Before now, there has not been any effective method to predict paravalvular regurgitation prior to transcatheter aortic valve replacement (TAVR). However, new research has developed a new method for preprocedural modelling using 3D printing and ex vivo implantation to successfully predict the incidence of paravalvular leak and the site of leak after transcatheter aortic valve replacement.
According to the research published in NCBI, the researchers analyzed pre-TAVR computed tomography (CT) scans of 20 patients (n = 20; median age, 78 years; 70% men) who underwent TAVR for severe, calcific aortic stenosis and then made a 3D printed version of the aortic root of each patient. Models were printed using Ninjaflex thermoplastic polyurethane.
These patients received the implants with Sapien balloon-expandable frames to match the implants in each patient. To confirm a leak, the researchers then evaluated and compared post-TAVR echograms with scans from a flash dual-source CT (Siemens) for relative stent appositions.
Out of 10 patients with echocardiographic paravalvular leaks, the analysis correctly showed the site of the leak for 8 patients.

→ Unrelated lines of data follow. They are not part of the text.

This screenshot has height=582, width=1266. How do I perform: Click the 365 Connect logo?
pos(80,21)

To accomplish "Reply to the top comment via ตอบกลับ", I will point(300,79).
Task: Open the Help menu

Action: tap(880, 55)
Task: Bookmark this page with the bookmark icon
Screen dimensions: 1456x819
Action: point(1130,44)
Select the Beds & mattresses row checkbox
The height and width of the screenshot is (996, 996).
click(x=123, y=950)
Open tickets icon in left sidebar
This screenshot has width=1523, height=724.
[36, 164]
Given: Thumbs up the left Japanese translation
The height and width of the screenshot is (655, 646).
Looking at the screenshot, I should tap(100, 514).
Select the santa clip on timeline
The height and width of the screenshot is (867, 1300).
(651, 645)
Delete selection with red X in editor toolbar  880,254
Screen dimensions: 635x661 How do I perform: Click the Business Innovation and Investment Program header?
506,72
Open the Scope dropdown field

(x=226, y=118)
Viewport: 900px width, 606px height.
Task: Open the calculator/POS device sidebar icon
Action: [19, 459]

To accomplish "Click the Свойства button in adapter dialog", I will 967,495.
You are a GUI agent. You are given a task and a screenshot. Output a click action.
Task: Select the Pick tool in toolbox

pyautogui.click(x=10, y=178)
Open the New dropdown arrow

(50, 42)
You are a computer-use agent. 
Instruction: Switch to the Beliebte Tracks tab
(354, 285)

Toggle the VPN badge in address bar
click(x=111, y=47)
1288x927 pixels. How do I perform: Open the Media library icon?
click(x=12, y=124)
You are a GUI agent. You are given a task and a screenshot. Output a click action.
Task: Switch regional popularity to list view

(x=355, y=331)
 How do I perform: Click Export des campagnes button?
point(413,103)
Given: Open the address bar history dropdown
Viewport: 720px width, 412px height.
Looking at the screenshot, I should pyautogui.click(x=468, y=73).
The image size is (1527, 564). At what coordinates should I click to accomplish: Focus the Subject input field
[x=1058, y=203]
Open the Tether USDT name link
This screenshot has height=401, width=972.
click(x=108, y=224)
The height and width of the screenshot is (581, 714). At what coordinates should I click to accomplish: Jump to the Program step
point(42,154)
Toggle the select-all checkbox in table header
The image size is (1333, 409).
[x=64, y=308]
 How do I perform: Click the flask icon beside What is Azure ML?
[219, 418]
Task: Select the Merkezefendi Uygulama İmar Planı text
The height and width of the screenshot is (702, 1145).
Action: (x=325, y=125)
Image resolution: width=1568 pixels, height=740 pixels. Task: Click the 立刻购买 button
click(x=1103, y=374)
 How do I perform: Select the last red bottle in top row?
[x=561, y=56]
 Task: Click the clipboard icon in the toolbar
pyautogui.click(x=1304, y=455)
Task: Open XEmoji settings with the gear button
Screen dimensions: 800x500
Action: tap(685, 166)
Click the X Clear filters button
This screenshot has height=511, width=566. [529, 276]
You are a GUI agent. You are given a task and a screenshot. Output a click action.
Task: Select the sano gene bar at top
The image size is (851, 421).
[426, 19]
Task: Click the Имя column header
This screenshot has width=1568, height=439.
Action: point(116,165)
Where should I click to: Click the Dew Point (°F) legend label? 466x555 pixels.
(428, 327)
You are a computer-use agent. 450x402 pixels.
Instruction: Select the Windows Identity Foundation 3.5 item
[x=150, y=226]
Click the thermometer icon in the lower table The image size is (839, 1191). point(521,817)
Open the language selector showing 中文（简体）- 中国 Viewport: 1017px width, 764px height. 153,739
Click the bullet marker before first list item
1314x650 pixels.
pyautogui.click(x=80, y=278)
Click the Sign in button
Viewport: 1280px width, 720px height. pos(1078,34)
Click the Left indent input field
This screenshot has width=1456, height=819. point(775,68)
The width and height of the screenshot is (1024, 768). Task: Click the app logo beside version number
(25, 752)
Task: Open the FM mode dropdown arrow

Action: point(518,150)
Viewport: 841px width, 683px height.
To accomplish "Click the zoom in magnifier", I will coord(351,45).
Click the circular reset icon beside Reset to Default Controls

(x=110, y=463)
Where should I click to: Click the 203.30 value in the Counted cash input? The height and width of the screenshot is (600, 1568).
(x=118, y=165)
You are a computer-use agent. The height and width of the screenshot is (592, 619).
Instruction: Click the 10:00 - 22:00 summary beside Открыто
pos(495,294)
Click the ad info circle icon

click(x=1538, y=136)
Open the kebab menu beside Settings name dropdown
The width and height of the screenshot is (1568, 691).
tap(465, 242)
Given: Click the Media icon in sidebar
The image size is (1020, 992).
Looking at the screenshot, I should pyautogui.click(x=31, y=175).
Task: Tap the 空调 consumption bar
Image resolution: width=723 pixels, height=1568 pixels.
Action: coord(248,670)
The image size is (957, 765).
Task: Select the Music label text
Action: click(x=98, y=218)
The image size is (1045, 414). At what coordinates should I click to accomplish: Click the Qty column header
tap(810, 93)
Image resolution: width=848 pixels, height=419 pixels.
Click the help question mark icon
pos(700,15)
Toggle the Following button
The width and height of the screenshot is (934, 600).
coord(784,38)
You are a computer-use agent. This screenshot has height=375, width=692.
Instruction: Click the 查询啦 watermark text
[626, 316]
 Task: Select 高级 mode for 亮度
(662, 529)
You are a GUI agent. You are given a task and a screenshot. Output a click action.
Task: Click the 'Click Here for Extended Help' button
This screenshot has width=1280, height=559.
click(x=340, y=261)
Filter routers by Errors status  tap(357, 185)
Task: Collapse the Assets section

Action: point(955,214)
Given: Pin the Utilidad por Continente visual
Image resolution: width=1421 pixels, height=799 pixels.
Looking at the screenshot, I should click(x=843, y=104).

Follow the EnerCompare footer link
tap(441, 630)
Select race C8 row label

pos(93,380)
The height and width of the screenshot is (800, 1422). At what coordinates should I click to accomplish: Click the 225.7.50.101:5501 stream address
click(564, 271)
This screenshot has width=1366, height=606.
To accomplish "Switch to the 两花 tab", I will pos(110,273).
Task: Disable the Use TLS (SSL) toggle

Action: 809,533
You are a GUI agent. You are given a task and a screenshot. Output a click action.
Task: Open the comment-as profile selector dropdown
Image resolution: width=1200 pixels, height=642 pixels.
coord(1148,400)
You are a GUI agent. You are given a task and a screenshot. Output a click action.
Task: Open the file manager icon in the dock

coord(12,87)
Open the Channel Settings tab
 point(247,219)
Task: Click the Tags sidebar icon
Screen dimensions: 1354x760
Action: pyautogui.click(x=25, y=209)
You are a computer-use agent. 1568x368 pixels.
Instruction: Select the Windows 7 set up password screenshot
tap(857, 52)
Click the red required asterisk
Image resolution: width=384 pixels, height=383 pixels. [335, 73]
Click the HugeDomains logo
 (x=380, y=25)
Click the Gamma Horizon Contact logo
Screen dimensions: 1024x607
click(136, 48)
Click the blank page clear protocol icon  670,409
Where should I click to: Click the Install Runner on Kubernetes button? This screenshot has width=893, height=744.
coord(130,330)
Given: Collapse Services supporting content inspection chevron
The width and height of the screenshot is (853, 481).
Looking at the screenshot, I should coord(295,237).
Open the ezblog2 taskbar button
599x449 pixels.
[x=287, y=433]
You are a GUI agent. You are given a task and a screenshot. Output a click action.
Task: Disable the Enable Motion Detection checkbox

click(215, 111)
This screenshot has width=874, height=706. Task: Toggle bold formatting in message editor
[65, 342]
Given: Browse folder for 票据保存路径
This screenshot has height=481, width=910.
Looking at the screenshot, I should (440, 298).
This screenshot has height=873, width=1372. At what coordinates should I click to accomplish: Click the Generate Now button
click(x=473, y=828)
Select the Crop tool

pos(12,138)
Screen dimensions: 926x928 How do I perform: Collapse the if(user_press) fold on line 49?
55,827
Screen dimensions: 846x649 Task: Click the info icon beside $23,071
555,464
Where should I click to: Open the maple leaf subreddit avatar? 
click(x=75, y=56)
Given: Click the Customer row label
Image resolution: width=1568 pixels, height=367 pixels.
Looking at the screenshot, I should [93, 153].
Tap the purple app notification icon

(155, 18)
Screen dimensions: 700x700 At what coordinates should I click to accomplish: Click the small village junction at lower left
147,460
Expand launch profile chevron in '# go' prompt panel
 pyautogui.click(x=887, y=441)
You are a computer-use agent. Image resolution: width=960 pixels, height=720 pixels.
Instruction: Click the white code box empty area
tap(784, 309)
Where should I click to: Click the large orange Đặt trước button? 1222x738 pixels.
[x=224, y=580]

“In our retrospective analyses of patients undergoing TAVR with and without postprocedure paravalvular leak, we found that 3D printing and ex vivo implantation of balloon-expandable transcatheter aortic valves can be employed to predict the presence of postprocedure paravalvular leak with high sensitivity (80%) and specificity (90%),” Christopher Reiff, MD, assistant professor in the department of family medicine and community health and director of clinical services at the Community-University Health Care Center at University of Minnesota Fairview Medical Center, and colleagues wrote. “To date, there has been no reported adequate predictor of paravalvular leak for patients undergoing TAVR. Yet, certain risk factors have been identified as associated with paravalvular leak.”